Which is why I think Winston is the best resource currently for stock-Shapeoko aluminum milling. He has very few mods on his machine and has good recipes that he shares in his videos. I started there to get comfortable with aluminum and an increasing gradually in my aggressiveness.
I agree that Winston’s video are a place to start and if this is the only thing we have, I guess it is a start but let me give my constructive criticism. Winston’s videos are interesting well edited and to the point but they relatively short, with tight edit they skip some details, in most (not the last one on aluminum), the settings are quickly mentioned. He uses F360 (good software but not for most newbies) and designs something in 3D with intricate tool paths. The video mentions what was done they do not how to do it.
In contrast, John Clark’s YouTube videos (for wood and engraving), as an example as he maybe not as well known, take you from concept to finish product showing you how to do it using the basic tools providing tips and tricks along the way. This IMO would be the type of instruction that would be beneficial to aluminum newbies. Unfortunately, I guess he’s not milling aluminum yet.

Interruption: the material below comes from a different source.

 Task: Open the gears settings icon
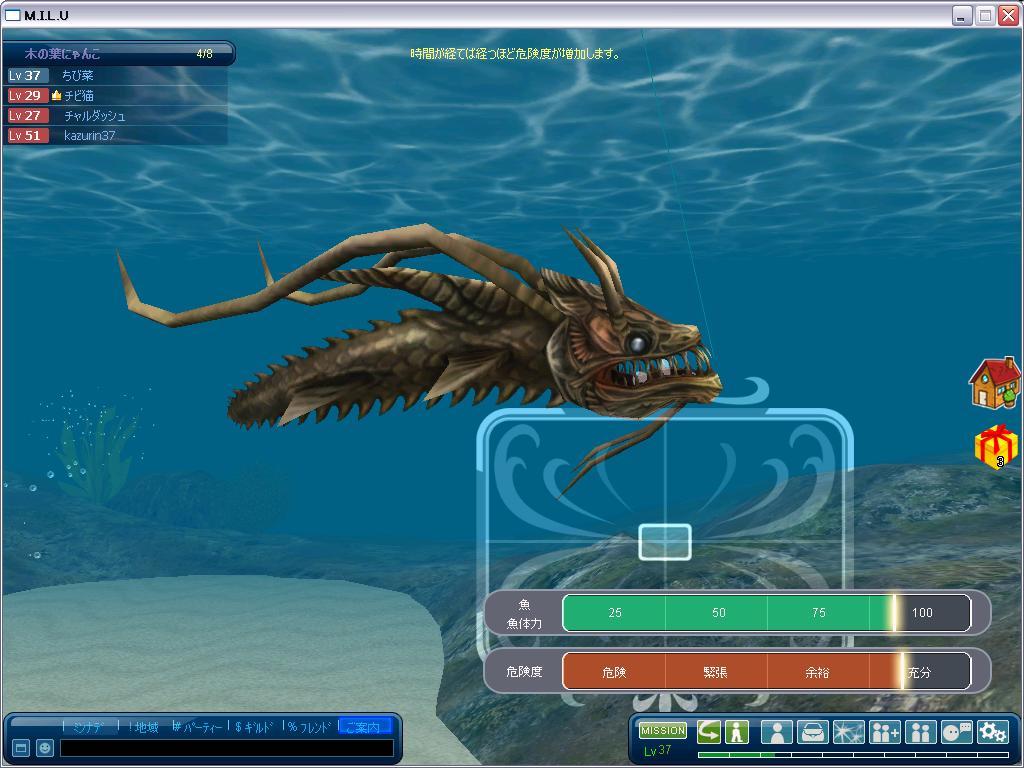(992, 732)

I guess the difficulty is coming up with learning content that is not too obscure but still detailed enough, when there are so any different kind of Shapeoko users, that have different expectations…Winston’s videos have always been great and are getting better each time. But I agree that the missing part in all the content out there is a kind of learning roadmap, so as not to feel lost/overwhelmed in the first months/year.
This being said, this forum is probably the next best thing !
Here is a photo of the difference in horizontal VS contour. The horizontal is calculated in Fusion with an offsetting path and that might be what you are seeing.
Horizontal- its only really useful for finishing on the flat areas of your part. I like to use a manual stepover similar to what opt load I use for adaptive on the same tool. Also morph spiral option usually brings out the best surface finish.
Now I’m still a newb at fusion and only self and youtube taught so there might be better ways to use these paths and actually dial in a comp if you really need it.
The information is out there and if you really want to cut aluminum it’s not hard. Winston is doing a fantastic job and imo Carbide is already going out of their way to provide support for a material the machine wasn’t really designed for. The shapeoko runs g code like a large machine. Design your parts like they being made by a large machine, fixture your parts like a large machine, adjust cutting loads to what your personal machine likes.
You’re ready to cut metal now, buy some $7 hss Amana bits and just do it. Mistakes will be your best teacher. Its almost impossible to hurt the s3, you can afford to be brave (maybe have some spare v wheels)
Wouldn’t this be a great thing to have as a beginner - even having levels or stages that you can tick off as you complete them, with a detailed walkthrough for each stage. Even separating them into different lines for Timber, Aluminium, Plastics etc.
I’m sure most of the info or tutorials are already out and about, but having a structured learning curve would be great, as the SO3 is now not just for the geeky nerdy types (not having a shot here, I put myself in this category) but many woodworkers now use the Shapeoko without any prior CNC knowledge.
@wmoy and @WillAdams have both put so much work into making tutorials both on youtube and on the forums, It’d be great to see them aligned in a logical order, as part of a ‘starters pack’ for the complete newbie
As Vince said I think Carbide3d is already putting a very significant effort (for a small company) into creating great learning material. I also have a feeling that creating a full course on CNCing things with the Shapeoko could scare away potential buyers, as their message is around providing an affordable and easy enough to use machine, for people who need it as a tool to support whatever small business they have, not necessarily as an end/hobby/means to learn about CNC.
Anyways, this learning roadmap thing could be a community initiative instead. @edwardrford, how about releasing that ebook that was in the works one or two years ago, and let the community incrementally improve it, open source style ?
Absolutely agree on you comments re Carbide3D, they are putting in massive amounts of work and I genuinely love their attitude towards the machine and the community.
I just note the high number of people trying to work the machine out and getting frustrated doing it, and in time think it would be invaluable to have something structured to ‘show them the way’
Yeah, I’ve watched some of their videos. Some helpful, others not so much. But I still appreciate that he’s offering up the info.
Though I have to admit, sometimes Titan is difficult to watch. He just comes across really awkward at times.